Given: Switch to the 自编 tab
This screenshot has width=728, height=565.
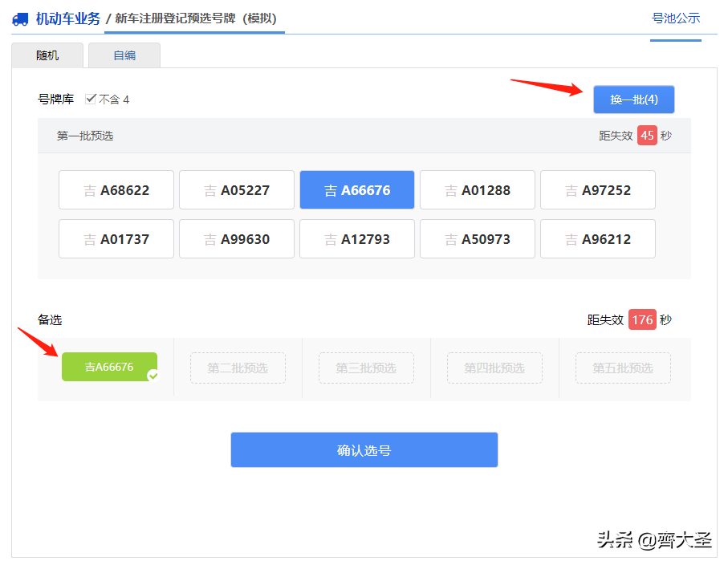Looking at the screenshot, I should coord(124,55).
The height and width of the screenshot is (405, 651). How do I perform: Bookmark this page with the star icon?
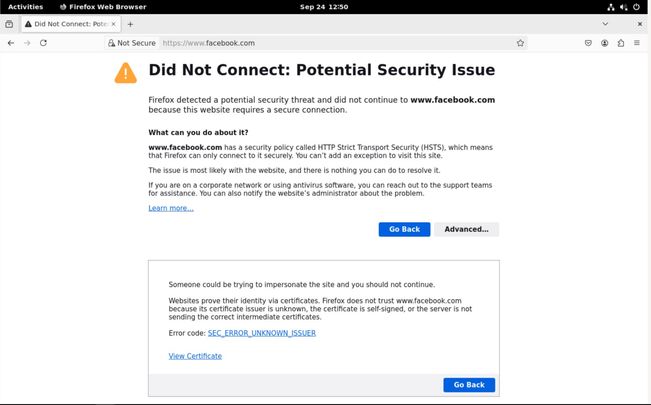520,43
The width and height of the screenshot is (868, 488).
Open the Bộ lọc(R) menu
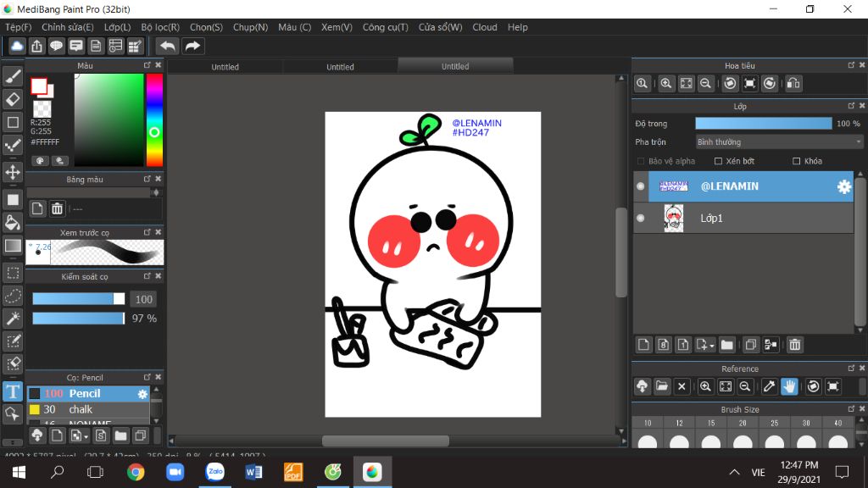[x=159, y=27]
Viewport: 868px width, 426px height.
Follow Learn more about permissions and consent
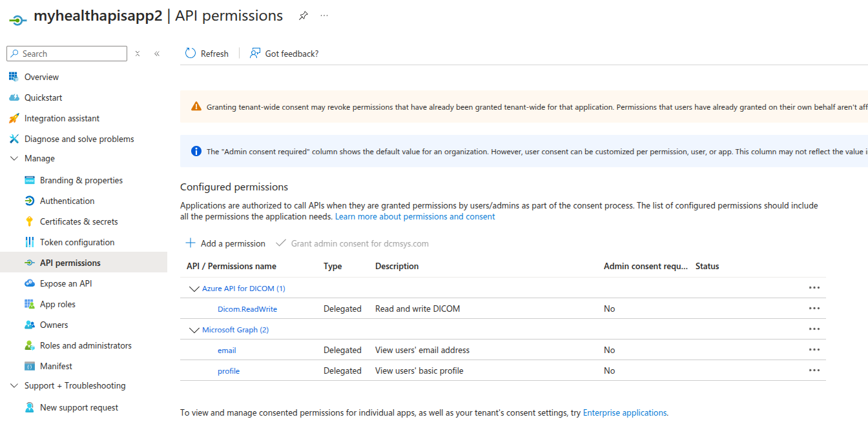pos(415,216)
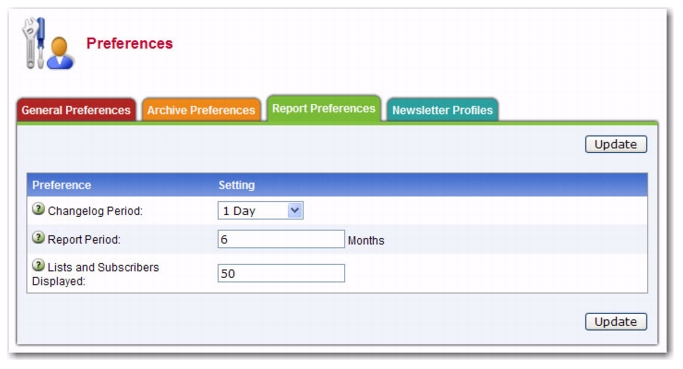The height and width of the screenshot is (369, 683).
Task: Click the top Update button
Action: coord(616,144)
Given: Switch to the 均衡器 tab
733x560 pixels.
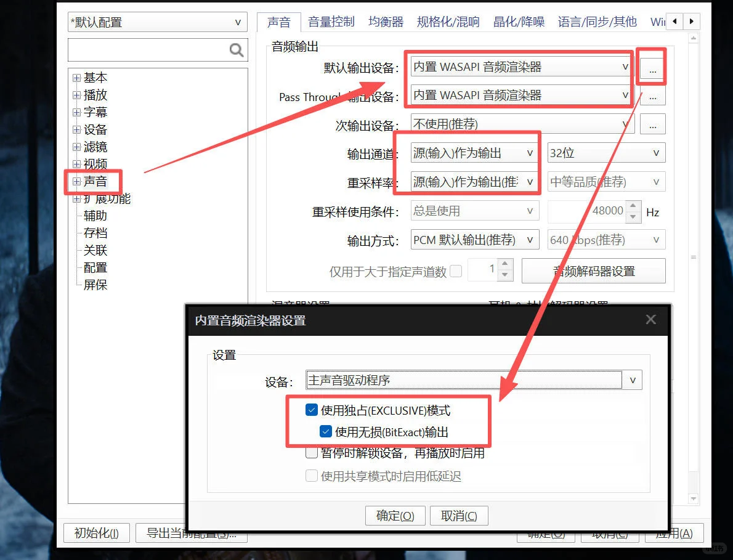Looking at the screenshot, I should [386, 20].
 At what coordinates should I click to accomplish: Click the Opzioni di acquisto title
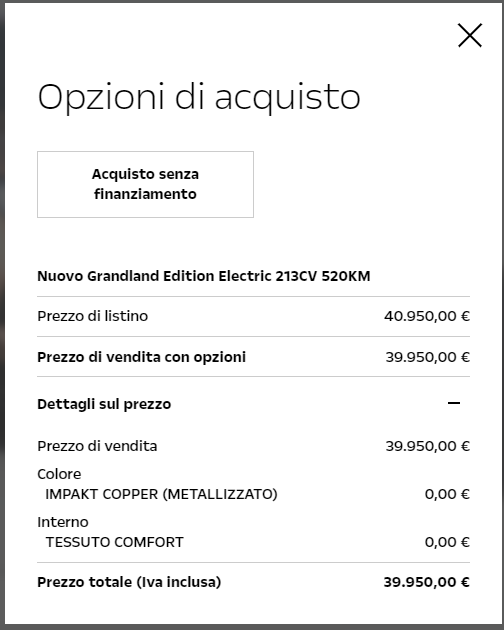point(199,97)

- _What to produce_
Please give a word-for-word transcript of the lines from the one holding "Open the Bộ lọc(R) menu" through the final line of the entries, both ends kept, with no pictures.

- _Reply_
Open the Bộ lọc(R) menu
[x=159, y=27]
Viewport: 868px width, 426px height.
Follow Learn more about permissions and consent
pos(415,216)
The height and width of the screenshot is (369, 683).
Task: Click the top Update button
Action: coord(616,144)
Given: Switch to the 均衡器 tab
733x560 pixels.
Looking at the screenshot, I should [386, 20].
 At what coordinates should I click to accomplish: Click the Opzioni di acquisto title
point(199,97)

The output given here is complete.